Appalshop’s released documentary film masters form only a portion of an extensive media collection, which includes thousands of hours of film, videotape, audio recordings as well as photography and supporting materials that portray a multifaceted view of life and history in central Appalachia. Appalshop producers have documented some of the most vital individuals in the region including ballad collector John Jacob Niles, authors James Still & Harriette Simpson Arnow, and tradition bearers such as renowned storytellers Ray Hicks & Sheila Kay Adams, and musicians Ralph Stanley & Jean Ritchie. In addition to documentation of these individuals, Appalshop’s audiovisual records span a wide range of practices of community institutions such as the Old Regular Baptist Church, and address important social topics like stripmining, labor organizing, in-and-out migration, and Appalachian representation in American popular culture. Appalshop films and videos contain interviews and footage of Appalachian people from all walks of life, from coalminers to lawyers, national politicians to local sheriffs, senior midwives to teen-aged basketball players. Production materials range from original interview recordings to broadcast masters, as well as photographs, production logs, play scripts, and promotional materials that provide insight to the many stages of an Appalshop project. The Archive also houses several works of regional folk art, such as master chairmaker Chester Cornett’s 8-legged rocker, whose construction was documented in the Appalshop film Hand Carved.

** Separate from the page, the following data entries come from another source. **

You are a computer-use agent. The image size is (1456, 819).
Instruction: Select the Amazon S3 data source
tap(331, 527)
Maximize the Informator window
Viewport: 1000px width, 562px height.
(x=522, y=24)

In addition to our core collection of material created through the activities of Appalshop, the Archive has accepted donations of local media and other items of regional significance. These include: the William R. “Pictureman” Mullins collection of photo negatives taken by a self-taught studio photographer from circa 1935-1955; a collection of amateur 16mm films shot in the 1940’s and 1950’s, originating from Pineville, Kentucky; and the Mountain Community Television collection, comprised of 70’s-era cable access programs that were produced and broadcast in the coal community of Wise County, Virginia and beyond.